If you ask botanical garden or arboretum professionals what kind of training they think you’ll need, most are likely to recommend a college internship as the way to get started. Not only will an internship provide you with contacts for future employment, it will expose you to the different career options available within these settings and help you to define the path you’ll need to follow.
Horticulture is a profession that requires work experience and on-the-job training in addition to education.Most employers say they would not hire anyone without work experience, whether it involves summer jobs or an internship program.

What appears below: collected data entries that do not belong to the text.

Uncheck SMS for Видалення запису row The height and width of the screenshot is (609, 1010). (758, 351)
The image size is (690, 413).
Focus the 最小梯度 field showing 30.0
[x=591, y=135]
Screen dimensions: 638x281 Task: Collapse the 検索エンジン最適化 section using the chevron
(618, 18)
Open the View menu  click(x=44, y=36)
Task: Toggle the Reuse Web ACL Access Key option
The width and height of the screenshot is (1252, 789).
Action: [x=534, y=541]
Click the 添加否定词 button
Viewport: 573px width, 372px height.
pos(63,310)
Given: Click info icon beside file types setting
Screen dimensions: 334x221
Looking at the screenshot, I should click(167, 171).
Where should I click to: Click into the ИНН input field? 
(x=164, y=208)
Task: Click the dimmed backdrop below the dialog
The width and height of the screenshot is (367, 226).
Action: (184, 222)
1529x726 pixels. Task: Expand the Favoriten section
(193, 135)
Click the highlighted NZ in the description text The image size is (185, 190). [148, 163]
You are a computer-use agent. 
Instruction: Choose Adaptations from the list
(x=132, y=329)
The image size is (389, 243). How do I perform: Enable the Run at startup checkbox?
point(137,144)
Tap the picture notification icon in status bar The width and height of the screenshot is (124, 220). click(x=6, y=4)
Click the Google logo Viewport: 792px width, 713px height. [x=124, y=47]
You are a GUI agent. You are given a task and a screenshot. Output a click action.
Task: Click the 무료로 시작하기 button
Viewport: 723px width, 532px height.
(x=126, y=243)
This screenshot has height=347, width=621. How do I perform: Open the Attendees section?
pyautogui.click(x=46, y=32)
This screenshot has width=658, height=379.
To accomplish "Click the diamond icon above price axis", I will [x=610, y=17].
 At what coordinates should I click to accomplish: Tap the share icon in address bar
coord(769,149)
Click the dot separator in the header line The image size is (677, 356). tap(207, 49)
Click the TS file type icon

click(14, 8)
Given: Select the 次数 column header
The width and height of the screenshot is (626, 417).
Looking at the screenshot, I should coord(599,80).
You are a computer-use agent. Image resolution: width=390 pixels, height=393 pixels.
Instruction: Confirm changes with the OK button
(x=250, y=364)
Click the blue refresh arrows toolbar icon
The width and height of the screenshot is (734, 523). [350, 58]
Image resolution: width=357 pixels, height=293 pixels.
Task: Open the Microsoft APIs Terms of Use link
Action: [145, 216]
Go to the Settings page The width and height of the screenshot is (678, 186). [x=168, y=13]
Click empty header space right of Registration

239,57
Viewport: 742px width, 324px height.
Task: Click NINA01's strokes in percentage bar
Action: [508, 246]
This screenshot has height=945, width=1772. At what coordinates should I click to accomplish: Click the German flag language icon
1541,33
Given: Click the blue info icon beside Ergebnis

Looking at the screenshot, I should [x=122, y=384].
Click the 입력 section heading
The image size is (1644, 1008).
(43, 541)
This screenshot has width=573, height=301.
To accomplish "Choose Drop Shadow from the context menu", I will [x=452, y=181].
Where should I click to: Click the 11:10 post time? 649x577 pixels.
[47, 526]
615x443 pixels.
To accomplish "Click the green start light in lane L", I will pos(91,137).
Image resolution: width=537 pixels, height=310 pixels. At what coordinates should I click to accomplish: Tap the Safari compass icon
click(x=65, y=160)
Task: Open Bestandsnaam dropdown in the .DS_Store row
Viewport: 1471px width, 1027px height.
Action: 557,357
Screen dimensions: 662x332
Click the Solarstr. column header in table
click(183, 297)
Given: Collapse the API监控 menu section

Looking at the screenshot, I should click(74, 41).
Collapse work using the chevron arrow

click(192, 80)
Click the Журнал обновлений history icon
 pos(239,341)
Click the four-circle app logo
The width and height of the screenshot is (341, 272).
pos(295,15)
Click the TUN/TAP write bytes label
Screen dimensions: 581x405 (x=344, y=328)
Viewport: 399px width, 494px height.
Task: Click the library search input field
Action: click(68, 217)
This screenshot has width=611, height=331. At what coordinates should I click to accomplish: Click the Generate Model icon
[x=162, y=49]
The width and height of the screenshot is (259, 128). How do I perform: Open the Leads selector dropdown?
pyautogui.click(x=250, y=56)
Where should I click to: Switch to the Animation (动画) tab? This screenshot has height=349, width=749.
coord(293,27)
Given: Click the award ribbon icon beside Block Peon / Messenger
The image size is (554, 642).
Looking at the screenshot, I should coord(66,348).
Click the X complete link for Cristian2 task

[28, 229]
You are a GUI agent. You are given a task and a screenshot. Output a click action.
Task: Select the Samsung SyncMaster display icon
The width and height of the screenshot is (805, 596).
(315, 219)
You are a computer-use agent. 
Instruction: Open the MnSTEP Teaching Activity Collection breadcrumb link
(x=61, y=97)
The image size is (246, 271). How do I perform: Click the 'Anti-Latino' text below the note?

Most public gardens offer one or more student internship programs, though they might differ in the degree of responsibility and the departments in which the intern could work. Depending on the garden, internships are available in the following areas:
- continuing education
- display design
- greenhouse production
- horticulture indoor display
- horticulture research
- integrated pest management
- library science
- outdoor display
- performing arts
- planning and design
- student programs
- visitor education
Internships can run from three months to a year and may include a stipend. Aside from the actual work, the internship may also include learning activities, such as lectures and field trips. Occasional weekend, evening, and holiday work may be required. Student housing may be available.
Professional Gardener Training Program
Longwood Garden’s tuition-free two-year internship program is offered every other year and is open to those with a high school diploma and at least one year of experience in garden work. Students work three days a week in all horticultural areas of the garden and receive classroom instruction from Longwood staff and outside instructors two days per week. They also rotate as the supervisor of a student work crew, which helps develop management skills. As in the college internship program, students receive a taxable stipend of $8.50 per hour, and housing is available.
Students work at one-month rotations in each of eight major indoor and outdoor areas: arboriculture, indoor display, production, groundskeeping, outdoor display, research, integrated pest management, and curatorial.
Graduates of the Professional Gardener Training Program are sought after by employers such as public gardens, commercial horticulture companies, and estate gardens.